I am not a deeply spiritual person. So while teachings on things like mindfulness and meditation sound great for others, a 30 minute power zone endurance ride on a Peloton bike is more likely to quiet my mind and body.
In fact, I loved a line in a book about someone happily recounting a monthslong stay at a meditation retreat where they mostly just, well, meditated. The listener thought, “I wish I wanted to do something like that.” That’s me!!
But I was recently sitting in on a humanities class run by my sister. As we were reading through an essay by one of the students, I was struck by a quote by Zen Buddhist Roshi John Tarrant; “Attention is the most basic form of love. Through it we bless and are blessed.”
(A team in NYC enjoying their leadership training workshop with Knuckleball Comedy)
So what does that mean? Many things, actually. It can be the difference between glancing at a flower you pass on a walk while you’re thinking about other things, or contemplating that flower with intention and curiosity, maybe leading to a sense of awe - how did that flower come to be - its shape, its color, its fragrance.
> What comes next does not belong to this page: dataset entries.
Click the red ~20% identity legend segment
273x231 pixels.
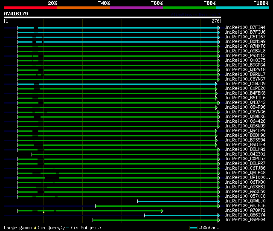(x=30, y=8)
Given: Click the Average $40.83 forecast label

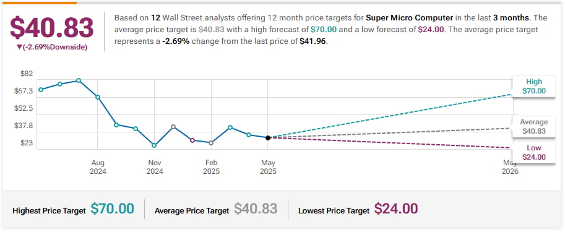Looking at the screenshot, I should coord(534,127).
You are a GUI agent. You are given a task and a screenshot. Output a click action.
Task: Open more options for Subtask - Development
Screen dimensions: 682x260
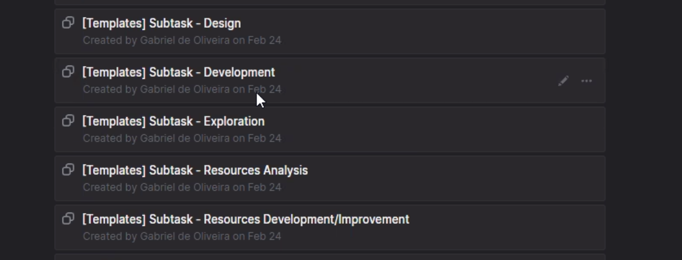(x=586, y=81)
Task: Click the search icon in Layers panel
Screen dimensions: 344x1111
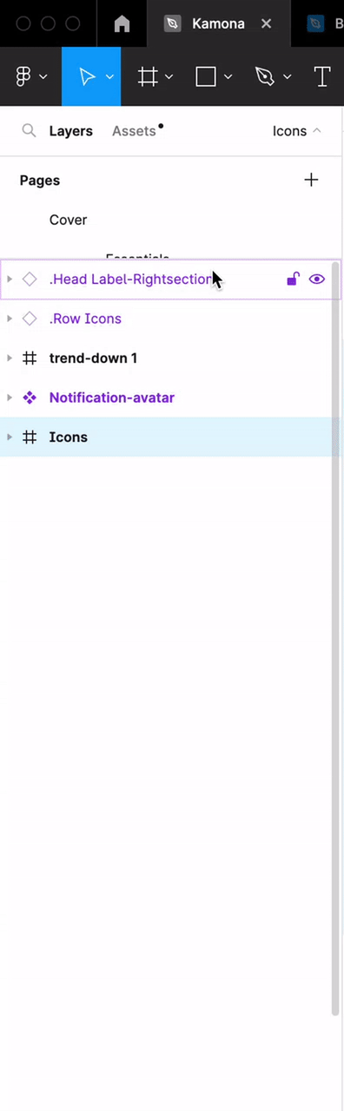Action: click(x=30, y=131)
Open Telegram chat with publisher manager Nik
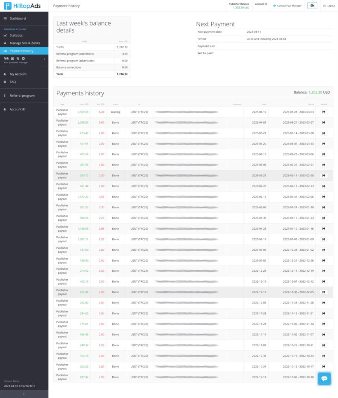Image resolution: width=338 pixels, height=398 pixels. 23,58
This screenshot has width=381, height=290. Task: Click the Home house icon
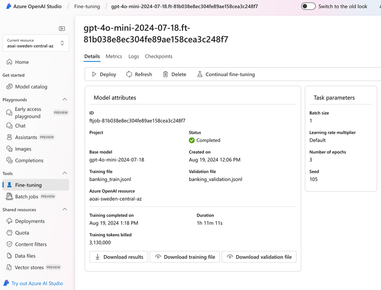pos(10,62)
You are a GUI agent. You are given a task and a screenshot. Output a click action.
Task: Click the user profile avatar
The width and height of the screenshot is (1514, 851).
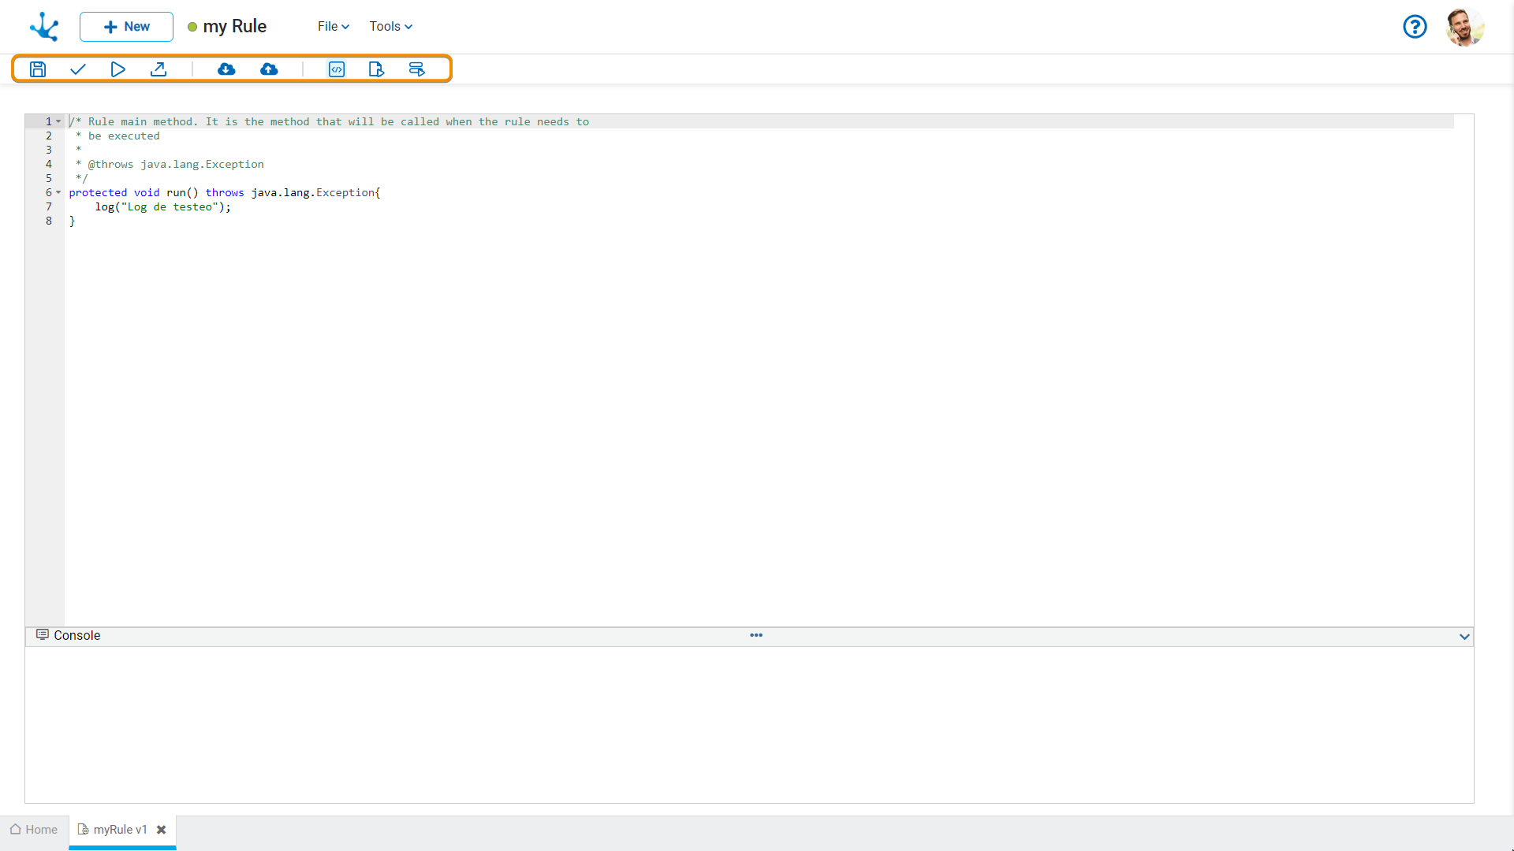(x=1464, y=26)
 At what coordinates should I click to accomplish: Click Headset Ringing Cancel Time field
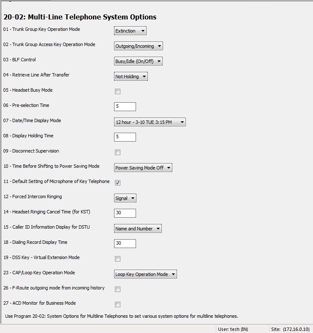pyautogui.click(x=125, y=213)
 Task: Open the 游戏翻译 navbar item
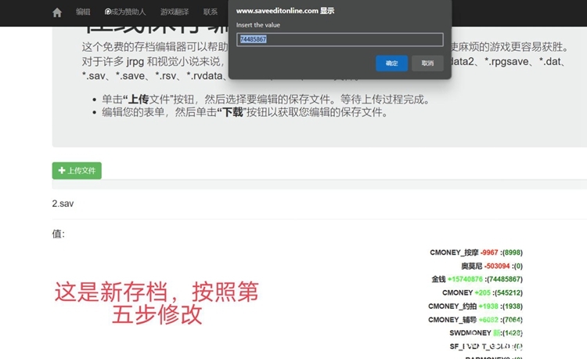175,13
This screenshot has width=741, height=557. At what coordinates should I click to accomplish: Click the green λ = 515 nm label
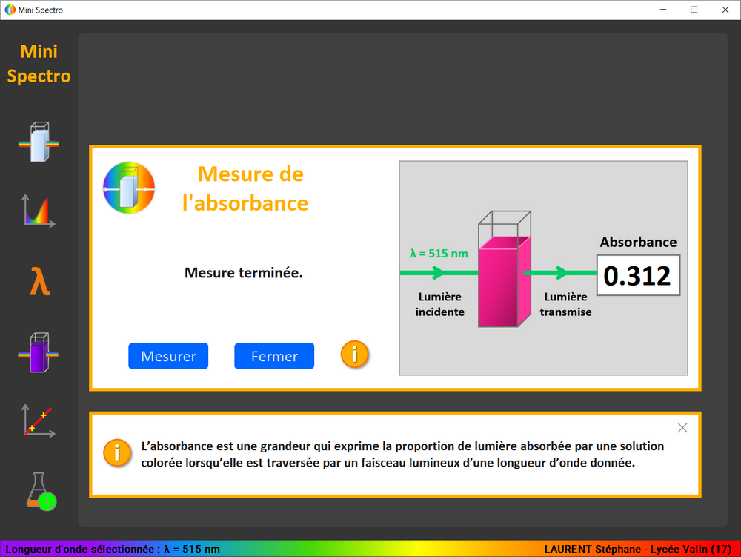click(439, 254)

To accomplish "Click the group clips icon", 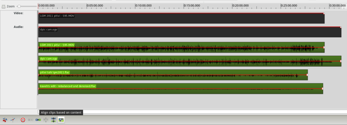I will click(53, 120).
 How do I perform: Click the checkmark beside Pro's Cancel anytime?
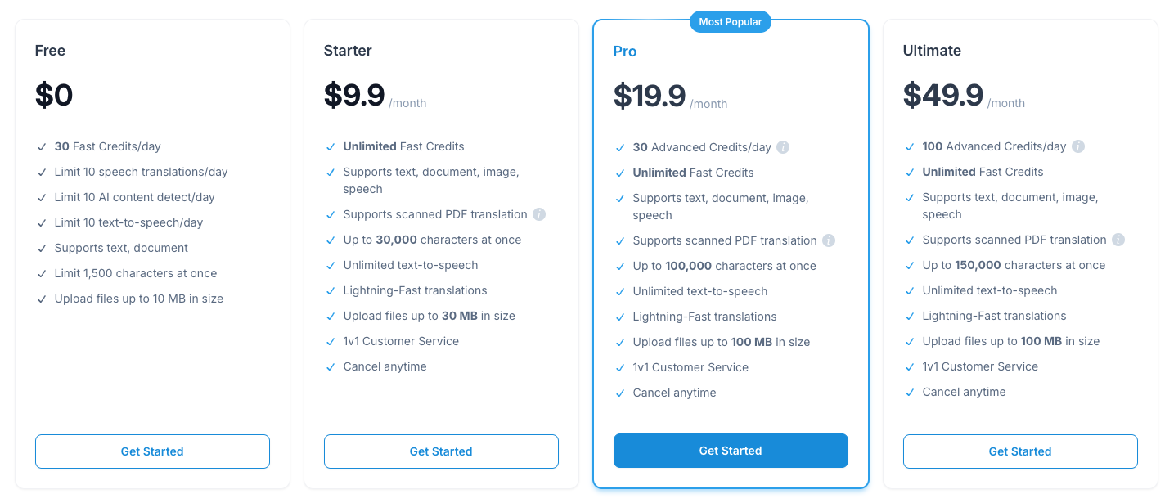tap(620, 393)
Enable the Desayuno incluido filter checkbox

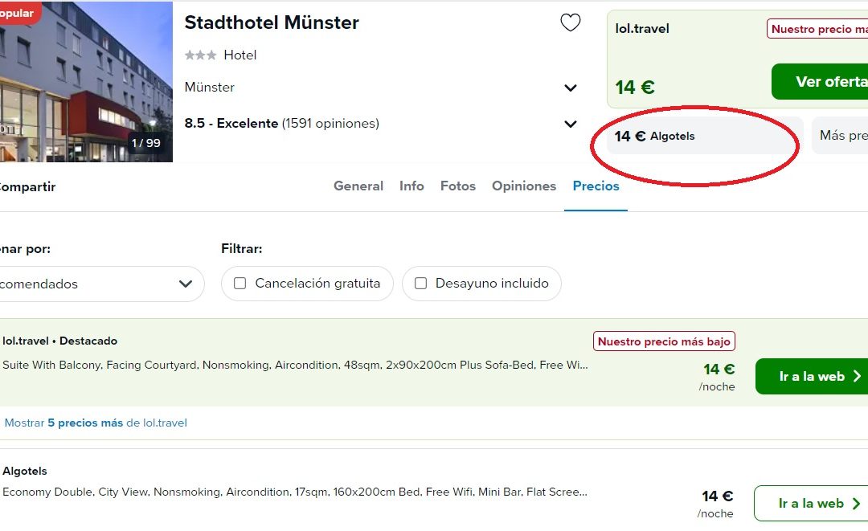420,284
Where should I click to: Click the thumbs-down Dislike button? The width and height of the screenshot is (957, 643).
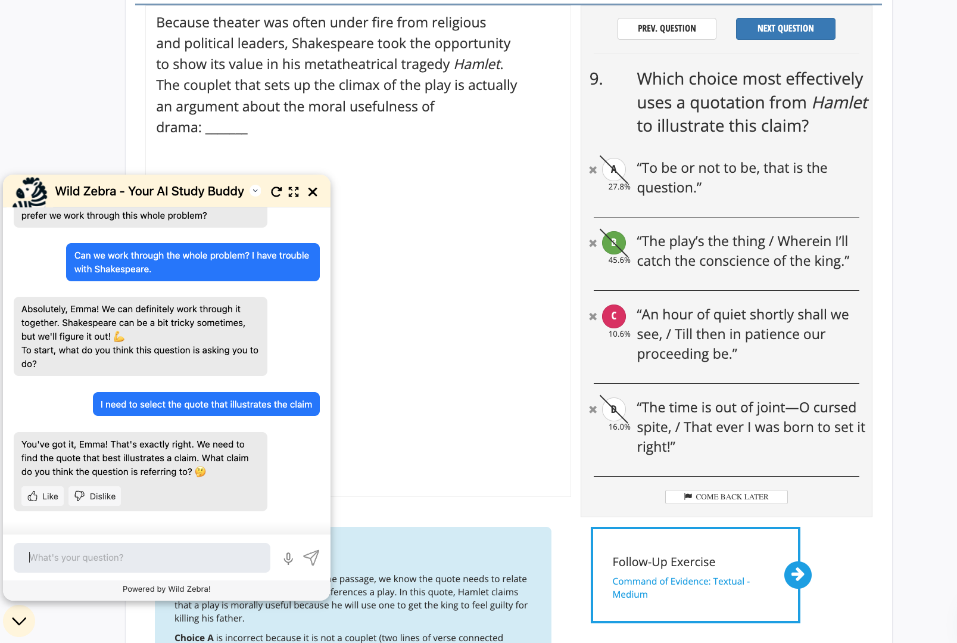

The director of meaningful life at a residential home for seniors addressed this quote and added: “When something needs our full attention, it deserves our full attention. And when we set aside that time and attention for just one thing, we show that that thing has value. It is deserving. So when we give our undivided attention to another person, it is love we show them.”
So do we give our full attention when a friend, family member, or co-worker is talking to us or are we only half-listening while we’re multitasking, something I’ve heard the brain is actually incapable of doing?
And while we perhaps don’t think of paying attention to co-workers as love, a highly effective organization should stress giving each other undivided attention when needed.
When Knuckleball Comedy runs a team building event, professional development or leadership workshop, there’s a lot about laughing - of course there is - but it’s also about active listening.
In fact, Knuckleball Comedy’s leadership workshop is called, “Leading by listening.” Because once we learn to listen to each other, we feel more connected and we know that we value each other.
An employee who feels valued is a happy employee, a happy employee does great work.